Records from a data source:
______
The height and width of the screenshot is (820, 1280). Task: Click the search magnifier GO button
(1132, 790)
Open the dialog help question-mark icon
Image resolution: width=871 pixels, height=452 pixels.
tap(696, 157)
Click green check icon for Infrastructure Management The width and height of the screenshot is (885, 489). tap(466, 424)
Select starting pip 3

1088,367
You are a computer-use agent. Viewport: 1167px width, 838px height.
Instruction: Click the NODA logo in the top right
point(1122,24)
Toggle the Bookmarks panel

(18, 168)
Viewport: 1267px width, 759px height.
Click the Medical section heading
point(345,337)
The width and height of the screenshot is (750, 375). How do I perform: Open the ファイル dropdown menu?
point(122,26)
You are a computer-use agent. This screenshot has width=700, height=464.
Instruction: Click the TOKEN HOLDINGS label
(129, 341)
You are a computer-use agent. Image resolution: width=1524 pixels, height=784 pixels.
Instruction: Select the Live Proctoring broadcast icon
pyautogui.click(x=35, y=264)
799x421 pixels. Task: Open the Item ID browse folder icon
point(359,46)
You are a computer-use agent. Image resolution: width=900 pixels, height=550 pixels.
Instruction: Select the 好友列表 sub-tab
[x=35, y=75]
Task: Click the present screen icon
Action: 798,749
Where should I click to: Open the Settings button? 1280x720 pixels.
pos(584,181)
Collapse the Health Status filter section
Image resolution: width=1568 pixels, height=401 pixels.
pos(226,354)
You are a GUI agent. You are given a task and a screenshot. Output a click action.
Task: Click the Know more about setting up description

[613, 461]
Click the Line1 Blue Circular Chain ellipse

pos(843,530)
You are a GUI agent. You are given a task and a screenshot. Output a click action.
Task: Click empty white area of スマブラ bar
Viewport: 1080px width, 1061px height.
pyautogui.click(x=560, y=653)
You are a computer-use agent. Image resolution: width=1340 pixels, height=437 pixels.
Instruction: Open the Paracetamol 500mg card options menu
______
# Aim of the task:
Restate verbatim the first line above and all lines after it through the line containing "You are a computer-use agent. Image resolution: width=1524"; omit the rest.

# Exercise result:
The height and width of the screenshot is (820, 1280). Task: Click the search magnifier GO button
(1132, 790)
Open the dialog help question-mark icon
Image resolution: width=871 pixels, height=452 pixels.
tap(696, 157)
Click green check icon for Infrastructure Management The width and height of the screenshot is (885, 489). tap(466, 424)
Select starting pip 3

1088,367
You are a computer-use agent. Viewport: 1167px width, 838px height.
Instruction: Click the NODA logo in the top right
point(1122,24)
Toggle the Bookmarks panel

(18, 168)
Viewport: 1267px width, 759px height.
Click the Medical section heading
point(345,337)
The width and height of the screenshot is (750, 375). How do I perform: Open the ファイル dropdown menu?
point(122,26)
You are a computer-use agent. This screenshot has width=700, height=464.
Instruction: Click the TOKEN HOLDINGS label
(129, 341)
You are a computer-use agent. Image resolution: width=1524 pixels, height=784 pixels.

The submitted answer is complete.